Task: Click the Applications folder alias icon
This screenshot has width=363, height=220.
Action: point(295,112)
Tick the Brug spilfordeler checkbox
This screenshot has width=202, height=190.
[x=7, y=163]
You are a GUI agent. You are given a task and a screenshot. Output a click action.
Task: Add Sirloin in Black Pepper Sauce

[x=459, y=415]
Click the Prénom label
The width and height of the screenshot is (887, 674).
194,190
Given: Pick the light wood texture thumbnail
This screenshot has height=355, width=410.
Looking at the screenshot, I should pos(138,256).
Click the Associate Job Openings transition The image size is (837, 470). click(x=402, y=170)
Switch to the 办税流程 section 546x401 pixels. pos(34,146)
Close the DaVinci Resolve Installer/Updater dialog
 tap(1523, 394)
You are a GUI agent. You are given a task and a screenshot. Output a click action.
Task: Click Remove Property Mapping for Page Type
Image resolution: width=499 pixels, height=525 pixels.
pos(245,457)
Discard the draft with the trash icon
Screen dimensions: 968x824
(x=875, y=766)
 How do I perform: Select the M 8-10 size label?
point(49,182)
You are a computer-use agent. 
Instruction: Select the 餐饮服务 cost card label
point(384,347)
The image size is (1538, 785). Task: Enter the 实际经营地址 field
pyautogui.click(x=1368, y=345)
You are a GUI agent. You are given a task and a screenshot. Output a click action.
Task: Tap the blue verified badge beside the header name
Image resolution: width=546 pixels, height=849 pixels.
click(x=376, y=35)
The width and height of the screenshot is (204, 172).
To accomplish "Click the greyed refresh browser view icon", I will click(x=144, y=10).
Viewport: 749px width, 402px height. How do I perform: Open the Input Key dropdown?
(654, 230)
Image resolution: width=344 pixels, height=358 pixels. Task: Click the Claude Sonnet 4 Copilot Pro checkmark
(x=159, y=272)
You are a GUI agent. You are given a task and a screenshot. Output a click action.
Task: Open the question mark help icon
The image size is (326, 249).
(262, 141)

★ ★ ★

Beginning of the records through the line with "Task: Click Remove": return that span exactly and stop there.

Task: Click the Applications folder alias icon
This screenshot has width=363, height=220.
Action: point(295,112)
Tick the Brug spilfordeler checkbox
This screenshot has width=202, height=190.
[x=7, y=163]
You are a GUI agent. You are given a task and a screenshot. Output a click action.
Task: Add Sirloin in Black Pepper Sauce

[x=459, y=415]
Click the Prénom label
The width and height of the screenshot is (887, 674).
194,190
Given: Pick the light wood texture thumbnail
This screenshot has height=355, width=410.
Looking at the screenshot, I should pos(138,256).
Click the Associate Job Openings transition The image size is (837, 470). click(x=402, y=170)
Switch to the 办税流程 section 546x401 pixels. pos(34,146)
Close the DaVinci Resolve Installer/Updater dialog
 tap(1523, 394)
You are a GUI agent. You are given a task and a screenshot. Output a click action.
Task: Click Remove Property Mapping for Page Type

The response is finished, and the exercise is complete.